On October 1, the autopsy report was sealed by District Judge Billy Ray Stubblefield. An official from the Medical Examiner’s office told police an office employee mailed it to the local paper by mistake.
Under Texas law, the sealing of an autopsy report prohibits the police, District Attorney’s Office and the Justice of the Peace Precinct 4 from releasing the report, but does not prohibit possession of it.
Christina Moore was found stabbed to death in her home on September 23. To date, police have not named any suspects or filed charges.
According to Joe Poijman, executive director of Texas Alliance for Life, the local district attorney is "eager" to prosecute for two victims of the murder.
"If the investigation determines that the unborn child died as a result of the stabbing death of Ms. Moore, this would be the first known application of the Prenatal Protection Act," said Poijman.

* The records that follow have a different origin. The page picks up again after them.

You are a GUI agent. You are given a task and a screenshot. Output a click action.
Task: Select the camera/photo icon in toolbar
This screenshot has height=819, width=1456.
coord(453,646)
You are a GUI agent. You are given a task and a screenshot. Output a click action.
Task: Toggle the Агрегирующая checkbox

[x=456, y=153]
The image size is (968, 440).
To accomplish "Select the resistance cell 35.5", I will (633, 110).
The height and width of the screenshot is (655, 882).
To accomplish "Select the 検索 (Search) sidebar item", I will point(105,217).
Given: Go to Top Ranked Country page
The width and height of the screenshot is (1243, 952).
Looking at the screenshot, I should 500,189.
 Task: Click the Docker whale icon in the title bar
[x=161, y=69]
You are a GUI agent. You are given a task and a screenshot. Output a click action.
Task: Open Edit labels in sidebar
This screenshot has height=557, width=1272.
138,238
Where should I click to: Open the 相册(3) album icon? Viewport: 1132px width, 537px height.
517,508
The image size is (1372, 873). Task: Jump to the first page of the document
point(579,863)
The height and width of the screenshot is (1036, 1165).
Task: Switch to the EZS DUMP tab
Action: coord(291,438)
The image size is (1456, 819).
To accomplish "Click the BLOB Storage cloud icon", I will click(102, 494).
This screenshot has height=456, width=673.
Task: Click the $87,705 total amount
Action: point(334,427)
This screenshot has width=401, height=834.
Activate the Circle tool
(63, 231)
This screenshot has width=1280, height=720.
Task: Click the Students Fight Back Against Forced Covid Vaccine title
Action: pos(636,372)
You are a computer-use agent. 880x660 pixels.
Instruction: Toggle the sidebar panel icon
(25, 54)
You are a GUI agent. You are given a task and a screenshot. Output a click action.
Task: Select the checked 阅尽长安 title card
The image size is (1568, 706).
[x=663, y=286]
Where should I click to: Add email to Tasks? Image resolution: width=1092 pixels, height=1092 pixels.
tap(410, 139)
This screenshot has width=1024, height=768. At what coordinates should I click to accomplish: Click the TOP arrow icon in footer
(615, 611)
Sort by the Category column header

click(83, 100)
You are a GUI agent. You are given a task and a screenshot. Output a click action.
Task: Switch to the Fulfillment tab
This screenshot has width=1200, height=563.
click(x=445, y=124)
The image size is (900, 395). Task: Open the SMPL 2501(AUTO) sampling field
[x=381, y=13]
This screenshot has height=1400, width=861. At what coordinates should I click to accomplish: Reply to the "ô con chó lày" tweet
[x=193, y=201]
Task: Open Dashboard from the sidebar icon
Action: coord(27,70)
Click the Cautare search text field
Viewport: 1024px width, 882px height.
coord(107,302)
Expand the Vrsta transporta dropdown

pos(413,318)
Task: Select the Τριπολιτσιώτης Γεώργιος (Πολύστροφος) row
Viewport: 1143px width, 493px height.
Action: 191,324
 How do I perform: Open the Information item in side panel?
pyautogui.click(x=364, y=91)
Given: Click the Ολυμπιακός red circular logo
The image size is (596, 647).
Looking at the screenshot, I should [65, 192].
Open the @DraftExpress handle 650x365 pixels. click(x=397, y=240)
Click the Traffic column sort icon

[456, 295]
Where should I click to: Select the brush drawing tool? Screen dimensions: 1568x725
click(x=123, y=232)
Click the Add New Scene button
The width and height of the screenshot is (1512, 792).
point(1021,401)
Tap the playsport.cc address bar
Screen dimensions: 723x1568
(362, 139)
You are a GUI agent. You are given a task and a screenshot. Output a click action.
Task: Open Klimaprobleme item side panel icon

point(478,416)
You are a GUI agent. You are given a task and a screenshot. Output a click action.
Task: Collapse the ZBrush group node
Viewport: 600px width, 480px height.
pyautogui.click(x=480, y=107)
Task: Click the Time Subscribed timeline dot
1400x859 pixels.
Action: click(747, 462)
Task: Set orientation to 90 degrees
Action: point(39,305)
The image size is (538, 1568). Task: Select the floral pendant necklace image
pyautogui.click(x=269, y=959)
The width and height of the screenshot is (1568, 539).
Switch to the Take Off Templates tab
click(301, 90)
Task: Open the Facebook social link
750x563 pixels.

The pro-life Texas law, which took effect September 1, makes Texas one of 28 states that make the killing of an unborn child a homicide. Some 15 of these states, including Texas, extend the protection for the entire term of prenatal development. In 38 states, parents can sue for the wrongful death of an unborn child.
As it is the first application of the law, opponents, namely pro-abortion groups, are questioning its constitutionality. Poijman said he is confident it will not be overturned, as similar laws in other states have never been successfully challenged.
The Prenatal Protection Law, originally Senate Bill 319, authored by Sen. Ken Armbrister (D-Victoria) and Rep. Ray Allen (R-Grand Prairie), recognizes unborn children as victims of crimes of homicide and assault.
It extends the definition of personhood to include unborn children "at every stage of gestation from fertilization until birth" in the Texas Penal Code, thereby establishing criminal penalties for a third party who wrongfully injures or kills an unborn child in the womb against the mother’s wishes, such as in assault, drunk driving, and negligence.